Aim of the exercise: All entries are to be quoted exactly; the images stay out of the copy.

Segment Open

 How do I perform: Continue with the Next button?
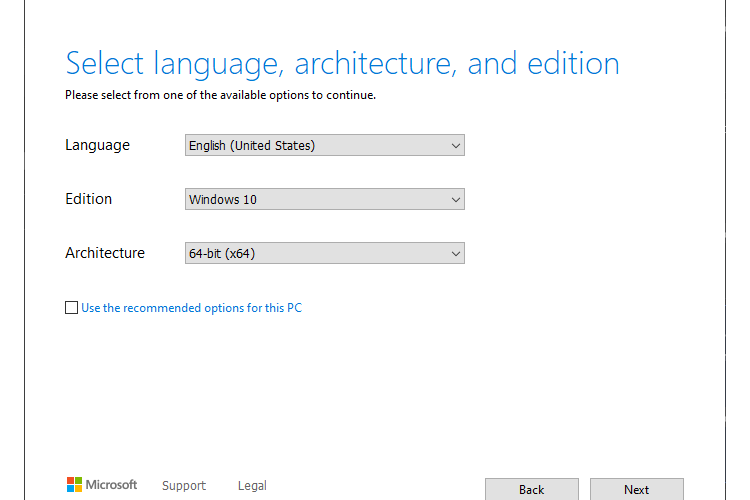click(x=636, y=489)
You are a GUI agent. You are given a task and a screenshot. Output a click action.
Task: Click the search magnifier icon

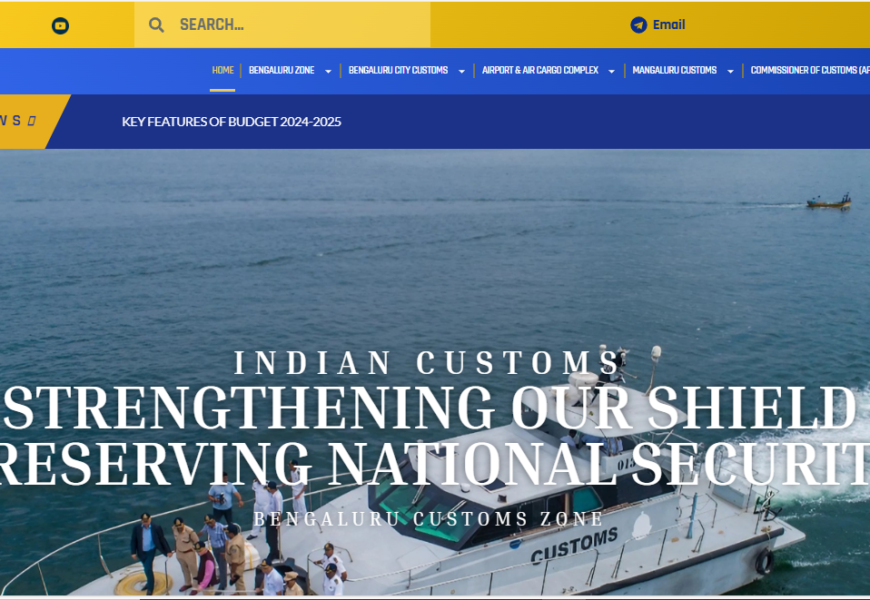point(156,25)
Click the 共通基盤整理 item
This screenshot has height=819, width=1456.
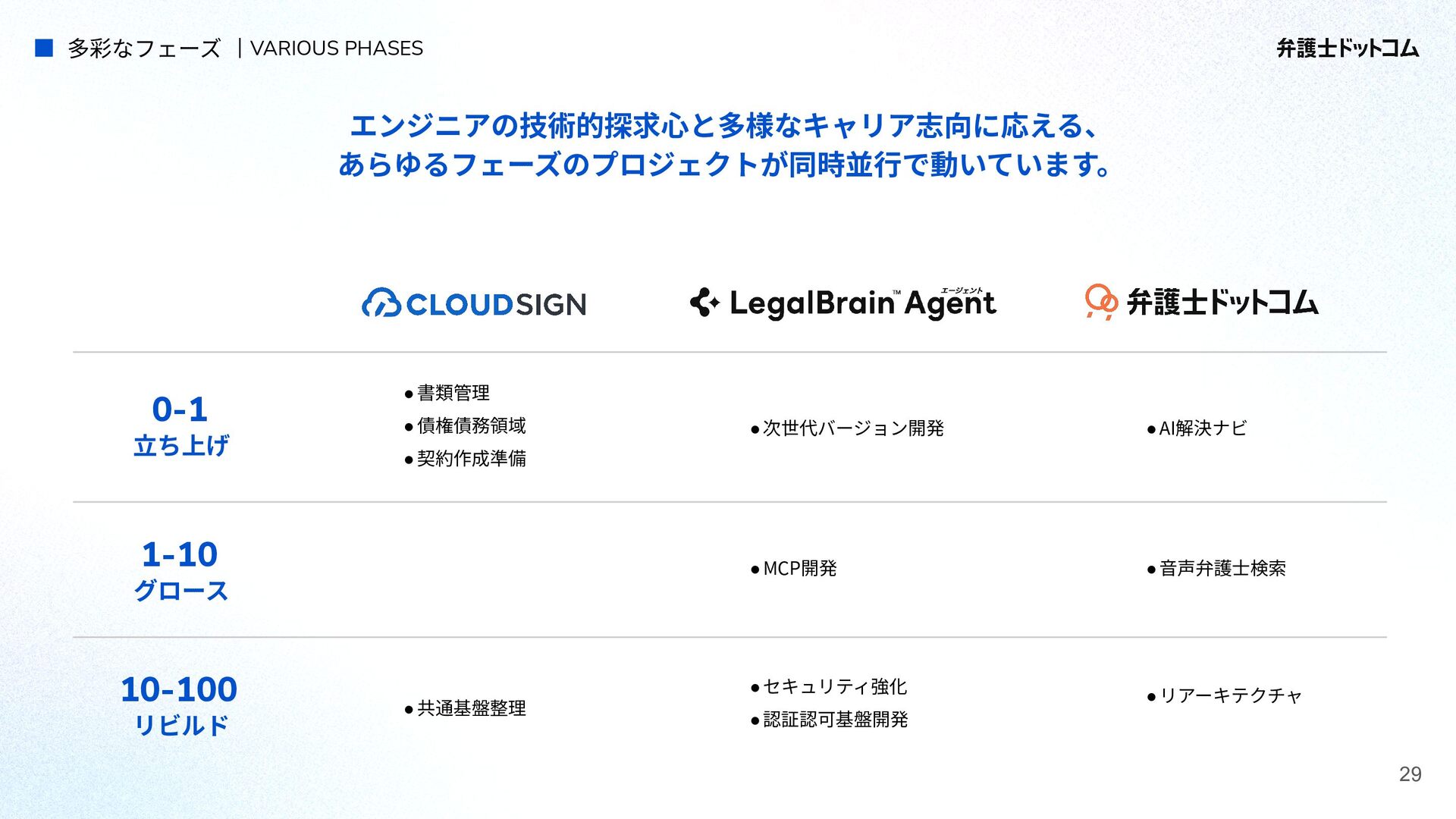471,708
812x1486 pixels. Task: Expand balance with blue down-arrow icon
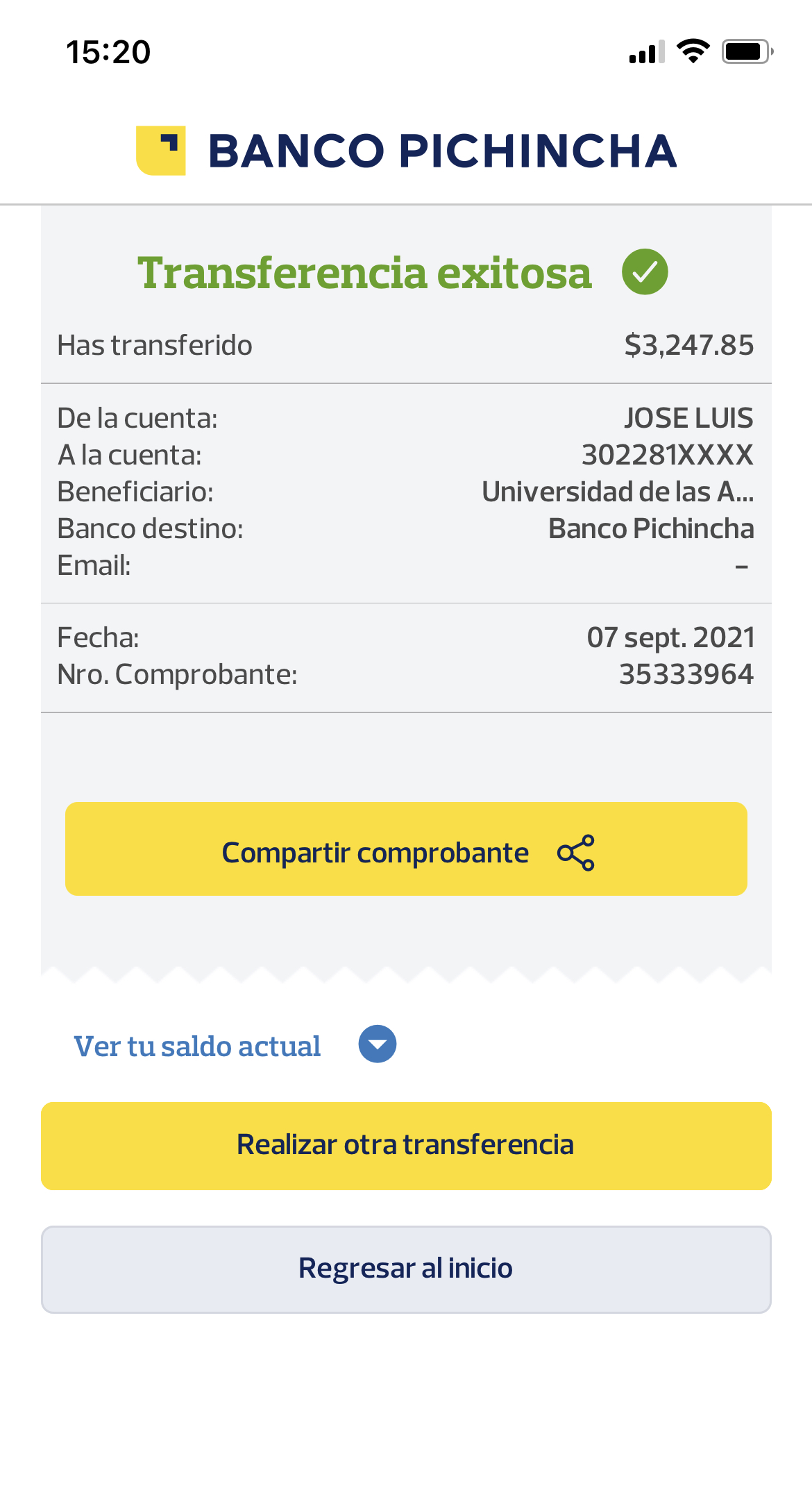377,1044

Segment Closed

Result of the task:
 How do I perform: Continue with the Next button?
click(x=636, y=489)
You are a GUI agent. You are given a task and a screenshot. Output a click action.
Task: Click the search magnifier icon

point(156,25)
Click the 共通基盤整理 item
This screenshot has height=819, width=1456.
471,708
812x1486 pixels. Task: Expand balance with blue down-arrow icon
377,1044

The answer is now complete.